あれから数日、アメスティアは毎日コウとエルフィナを呼び出して、ラスメルからの情報取得にいそしんでいる。無論、ティナも一緒だ。


「確かに私達教皇グラフィルでは解除すらできなかった場所を、エルフィナ様なら解除できるんですね……しかも……フィオネラ様と扱われることで」

「一応ですが、フィオネラという人が生きている可能性はないですよね?」

「あり得ません。フィオネラ様がいつ亡くなられたのかは、確かに記録はありませんが、ただ、フィオネラ様が人間エリルであったことは間違いありません。それに、仮に森妖精エルフであっても、一万年の時を越えることは不可能なはずです」


 エルフィナもそれは分かっていることではある。

 千五百年程度ならともかく、森妖精エルフであっても一万年の時を越えるのは不可能だ。

 それに。


「そもそもこれまでの記録から、森妖精エルフなどの妖精族フェリアが誕生したのは、エルスベルが滅んで以後なのはほぼ間違いありません。それ以前に存在したフィオネラ様が人間エリル以外である可能性はないはずです」


 その通りだ。

 だが現実として、エルスベルの機構はことごとくエルフィナとフィオネラを誤認している。それもまた事実だ。


「そこはもう分かりません。そもそもどのようにその……認証カルサライズでしたっけ。それをしているのかもわかりませんし」


 神子エフィタスであればいいという事ではないのは確実だ。

 それなら、アメスティアやティナが誤認されてもいいはずだが、当然そんなことはない。

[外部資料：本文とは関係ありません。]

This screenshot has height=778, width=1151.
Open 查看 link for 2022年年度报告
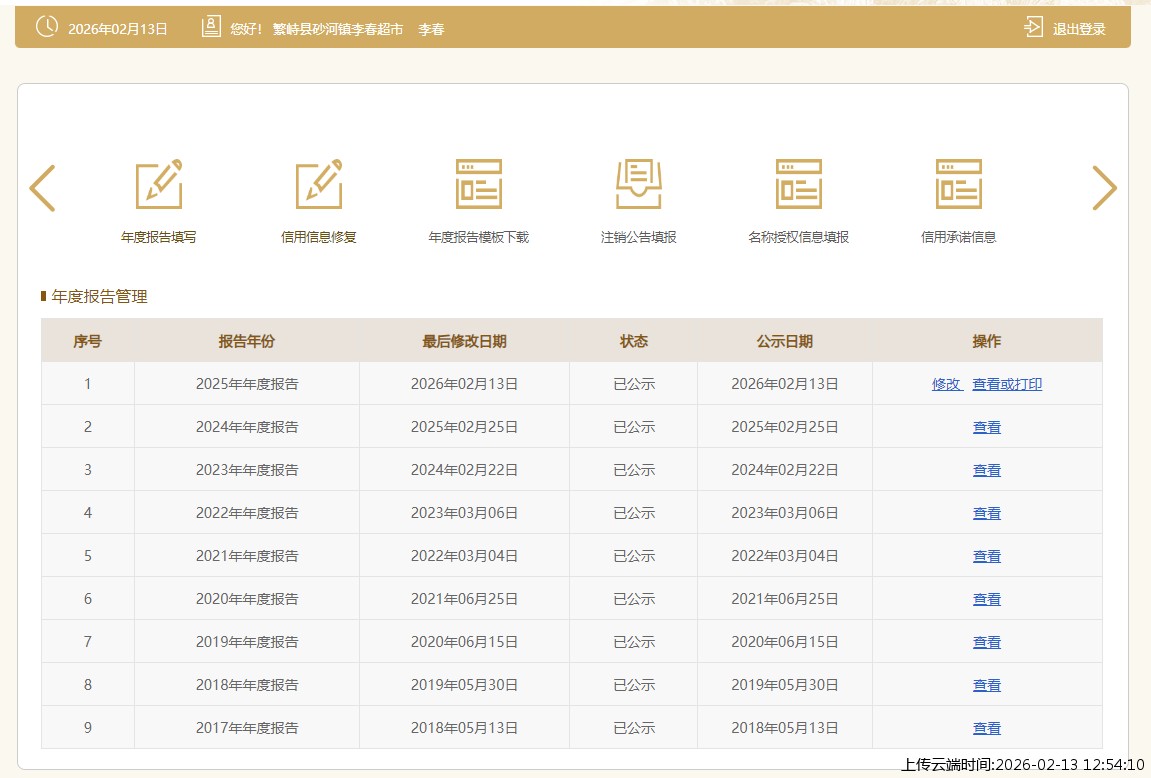(x=987, y=513)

「ちなみに、コウ様の推測の通り、教皇グラフィルの継承時に『ファリウスとの契約』と呼ばれる儀式が存在します。おそらくそれが、その『第四位権限カラトルスタルク』の継承の儀式になっているんだと思います。


 これを行うのは教皇グラフィルのみなので、それで教皇グラフィルにしかできないとされていたのだろう。

 しかも、教皇グラフィルを退位する際にも儀式があるようで、おそらくそれが権限の無効化を行っているのだろう。

 ちなみに、現在有効とされている『第四位権限カラトルスタルク』はアメスティアと無効化処理を行わずにいなくなった、ゲッペルリンクだけ。とはいえ、ゲッペルリンクがその権限を使ったのは百五十五年前、つまり事件が起きた時が最後だという。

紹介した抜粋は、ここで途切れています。